# SAS World of Warcraft Guild



## Sierra83 (Sep 24, 2007)

We used to have a WoW guild just for SAS members called Quiet Riot, I forget which server it was on. I'm thinking about starting up another guild, but would like to make sure there's enough people interested in it to make it worth our while. All of my characters are on the Winterhoof (Normal) server and on the Horde side, but I wouldn't mind starting a new character on a new server and levelling up with you guys. I think it'd be cool to meet new people and play together. So let me know if you're interested, what type of server you'd like to be on, and any other relevant details. Thanks!


----------



## PurpleMoon (Dec 7, 2009)

I would be up for that. Most of my toons are on Ysera, I have a few on Undermine and if it came down to it I'd create a new one on another server if we got a guild together.

I created a guild called Merry Pranksters on Ysera but no one is in it but me, a few alts, and my mom. (Yup, I got my 52 year old mom to play, she's so obsessed it's awesome!)


----------



## Sierra83 (Sep 24, 2007)

Haha that is awesome. My mom is 52 as well but she doesn't even own a computer lol. When I first started playing WoW I had characters on Ysera also, though I use a different account now. Maybe we could use Merry Pranksters as the SAS guild? Let me know what you think. Also, are you Alliance or Horde?


----------



## PurpleMoon (Dec 7, 2009)

I'm Alliance, or at least that guild is. I would be happy to use Merry Pranksters for the SAS guild.


----------



## sleeper_cell (Feb 6, 2009)

I was playing for a few years on EU server (can't remember which) for Horde, and always thought of starting a guild named Panic Attack. 
Anyways this didn't happen as I was mostly playing with my 2 RL friends and didn't made any friends online to join.


----------



## path0gen (Jun 28, 2006)

It'd be interesting, though I'm not sure how end game progression on vent would work.

Raid Leader: *verrrry quietly* "so....so is e-everyone here? 
Rest of Channel Participants: ...
Raid Leader: "anyone else want to lead this?"

I would join just for the heck of it but if gchat ended up resembling these boards, I'm afraid I would have to gquit and resume pretending my mic doesn't work in my regular guild.


----------



## PurpleMoon (Dec 7, 2009)

path0gen said:


> It'd be interesting, though I'm not sure how end game progression on vent would work.
> 
> Raid Leader: *verrrry quietly* "so....so is e-everyone here?
> Rest of Channel Participants: ...
> ...


HAHAHAHA!
Well I have to agree with you as far as gchat. I mostly think that the purpose of the guild is to reduce a little of the anxiety that comes from the interactions of the game. If people know where you're coming from it kinda helps a bit. I wouldn't think it would be about discussing stuff, that's what the boards are for.

Besides, it's just fun to start a guild with people you know.

### TASK LIST
**A.** Answer these from the World of Warcraft guild thread:
(i) On which server are all of Sierra83's characters?
(ii) What name did sleeper_cell always think of giving a guild?
(iii) Which faction does PurpleMoon say the Merry Pranksters guild belongs to?
**B.** Carry on the forum thread about starting a World of Warcraft guild, picking up after its last post.

### ENTRIES SUPPLIED
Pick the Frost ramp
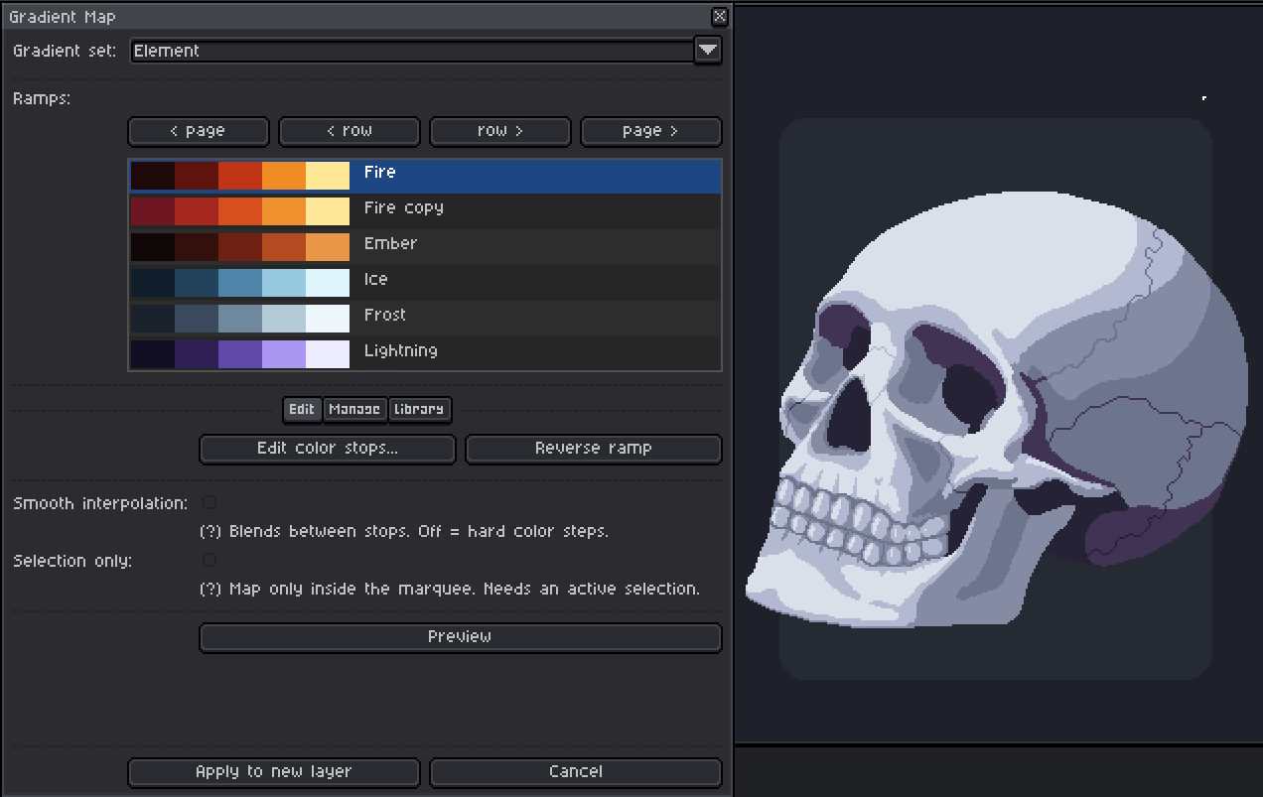Viewport: 1263px width, 797px height. 425,317
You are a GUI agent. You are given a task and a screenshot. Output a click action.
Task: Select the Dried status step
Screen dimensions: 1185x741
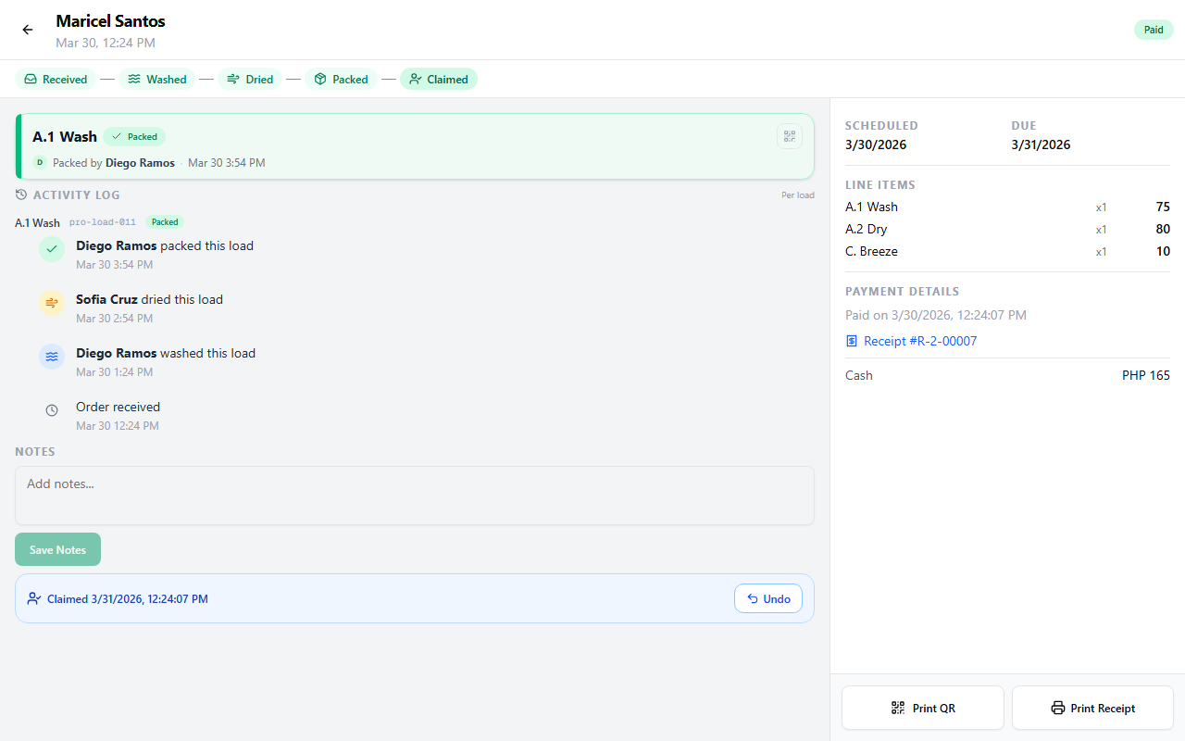(250, 80)
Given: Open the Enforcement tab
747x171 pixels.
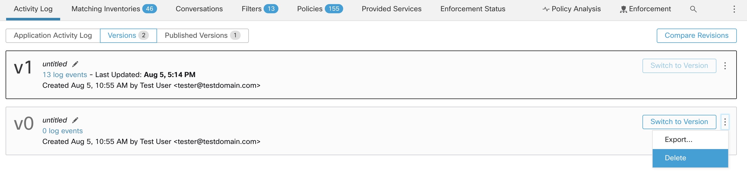Looking at the screenshot, I should 646,9.
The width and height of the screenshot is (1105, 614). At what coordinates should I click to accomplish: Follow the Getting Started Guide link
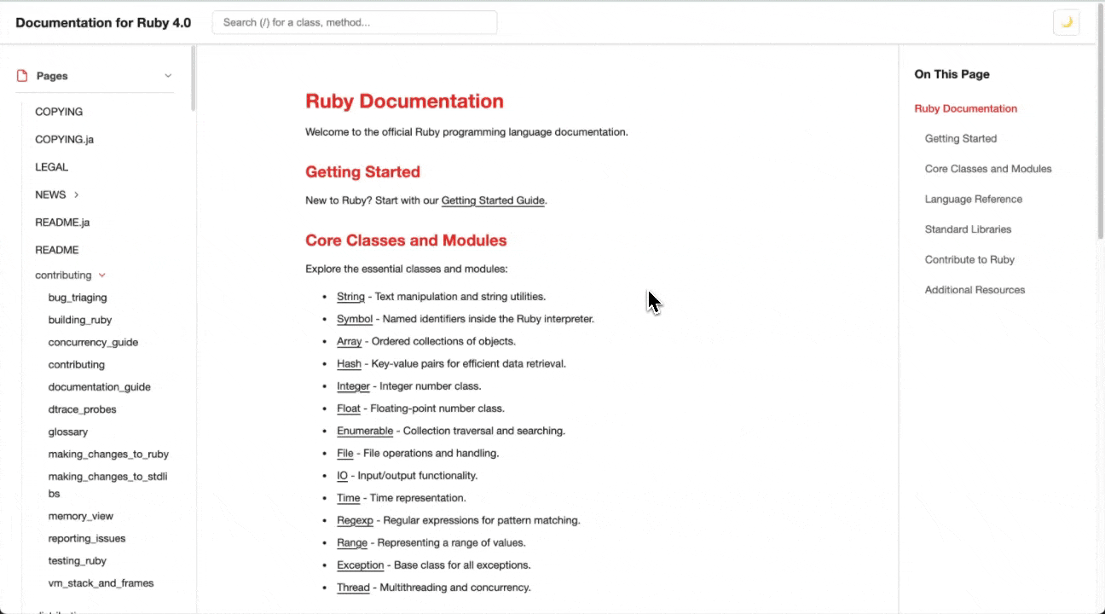493,200
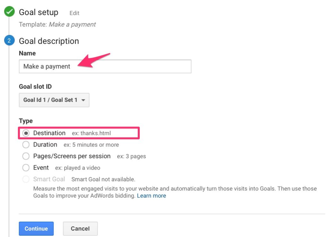The image size is (328, 237).
Task: Select the Make a payment name text
Action: 46,66
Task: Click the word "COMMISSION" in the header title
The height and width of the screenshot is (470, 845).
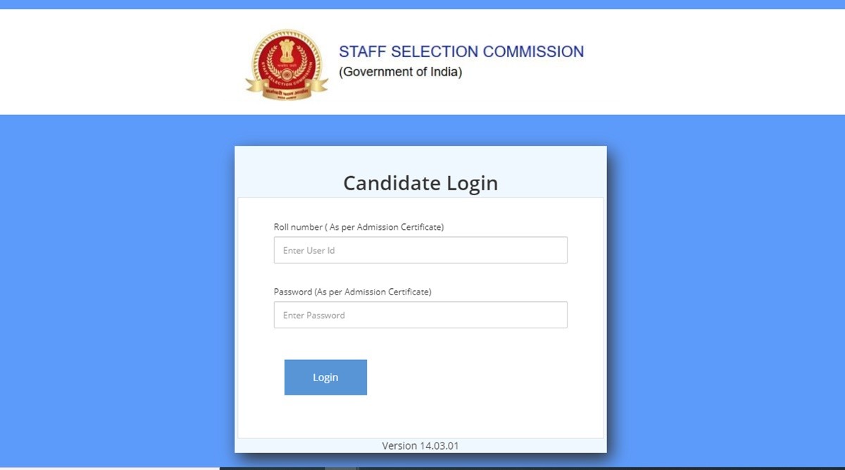Action: pos(539,51)
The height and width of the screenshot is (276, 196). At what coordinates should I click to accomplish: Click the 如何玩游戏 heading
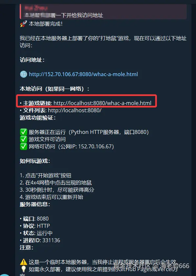[35, 161]
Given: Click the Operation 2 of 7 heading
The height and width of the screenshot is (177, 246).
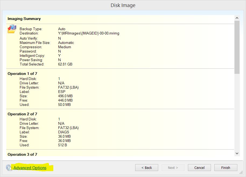Looking at the screenshot, I should point(22,114).
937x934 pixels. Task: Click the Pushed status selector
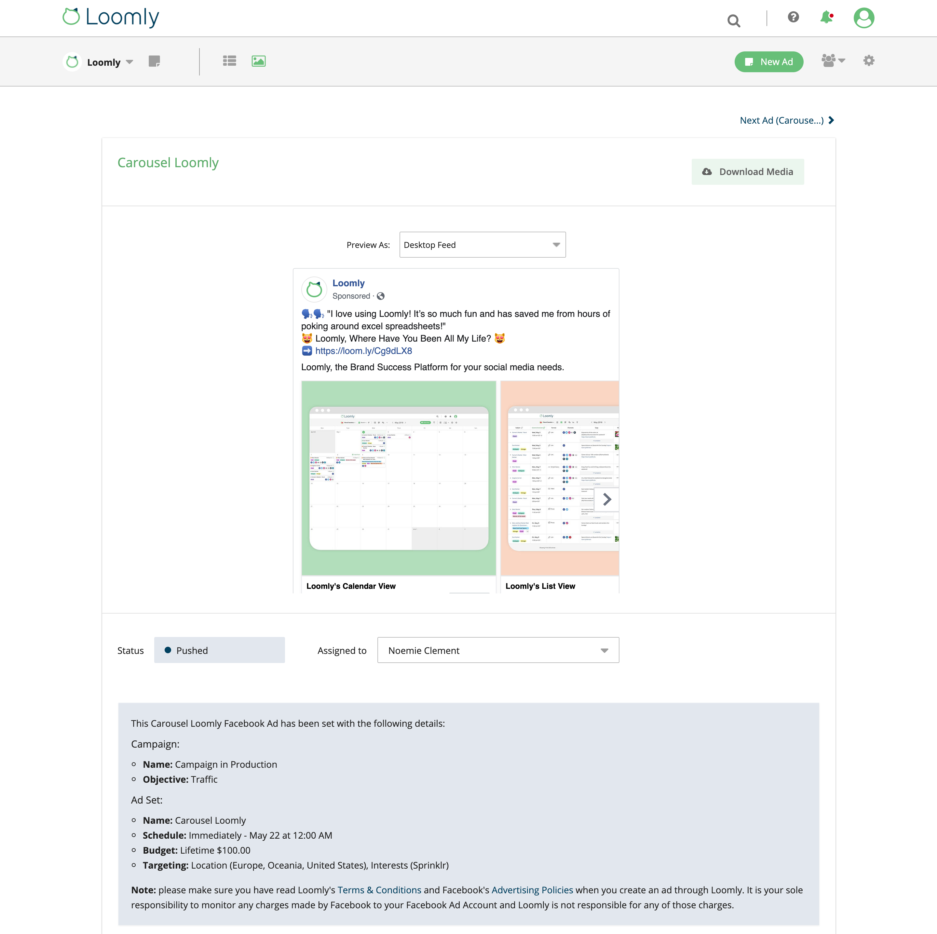coord(219,650)
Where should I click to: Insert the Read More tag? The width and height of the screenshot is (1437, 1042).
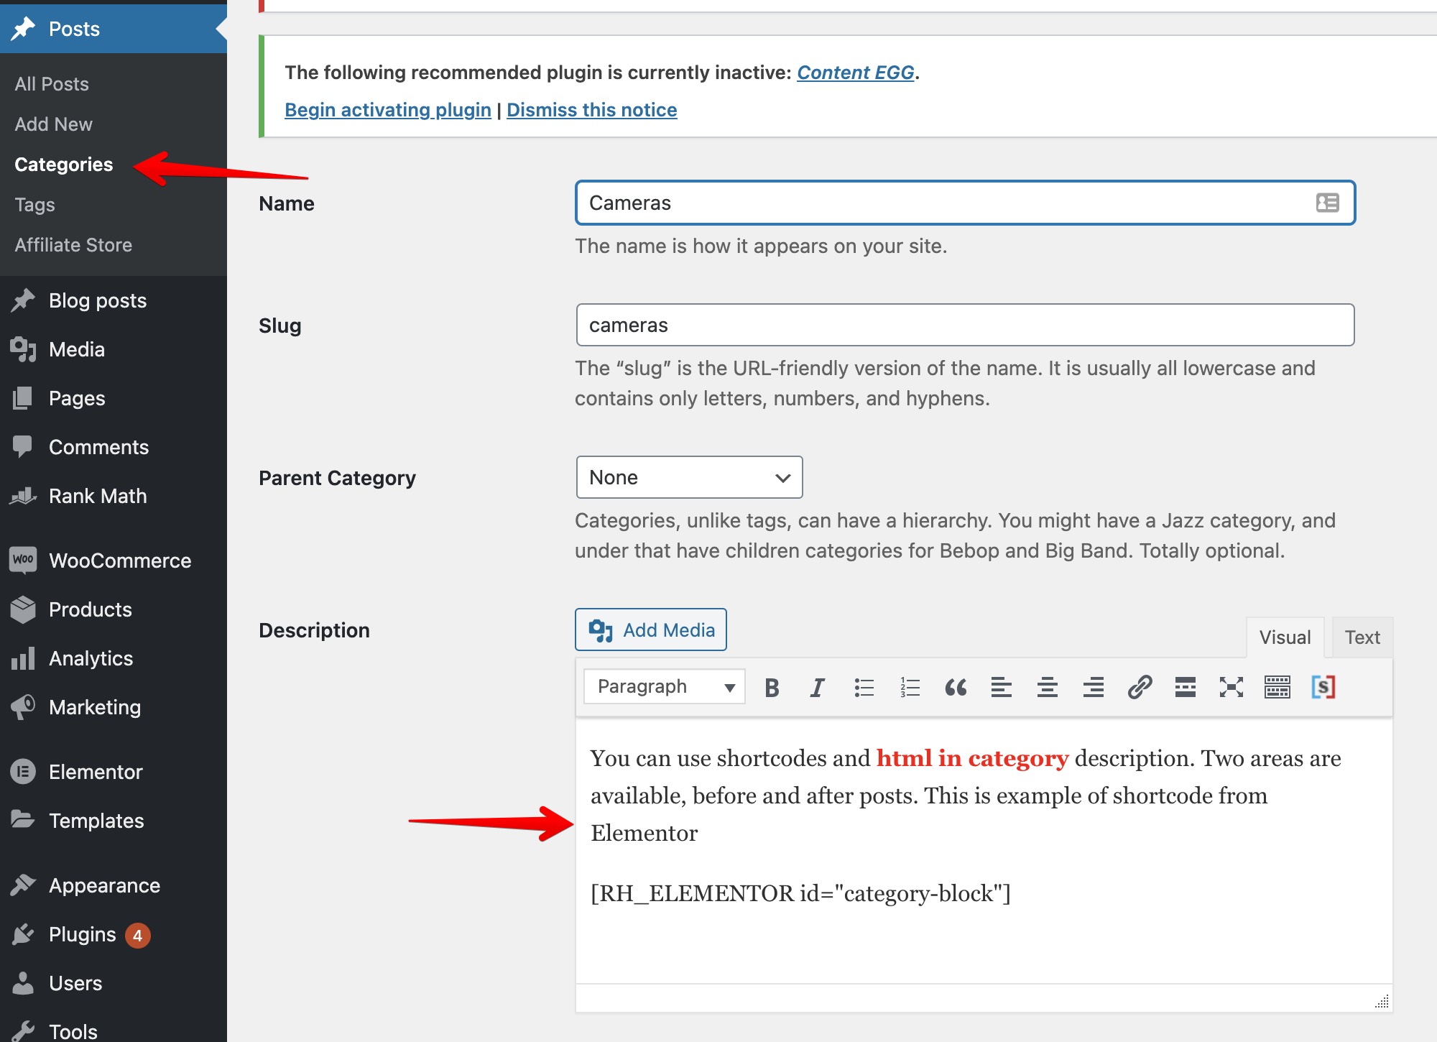point(1185,687)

### PER-TASK ANSWERS
**A.**
(i) Winterhoof (Normal), on the Horde side.
(ii) Panic Attack.
(iii) Alliance.

**B.**
The reasons I first went and created my own guild is because I was sick of the drama of other guilds, but also I was sick of people having no patience with others who may not know the game yet or aren't *perfect* .

As I said my mom is 52 and she spends a lot of her day reading on the forums and a lot of what people say there scares her. She's terrified of joining a group because she doesn't want the people to think she's a bad player and kick her out. I want her (and myself) to be able to have a group of people to count on to help with instances and such because there is so much to the game that you can't do on your own. So I created a guild but unfortunately didn't seem to know how to go about getting people to join. I got a few and one guy tried to take over so I booted him and didn't play that toon for a while.

I've soloed most of the game for the same reason, but when I am in a guild it is different. I get to know the people and am therefore not afraid to group with them. I used to play with an ex boyfriend a lot and his friends were my friends. We had a blast and I really came out of my shell. I miss that.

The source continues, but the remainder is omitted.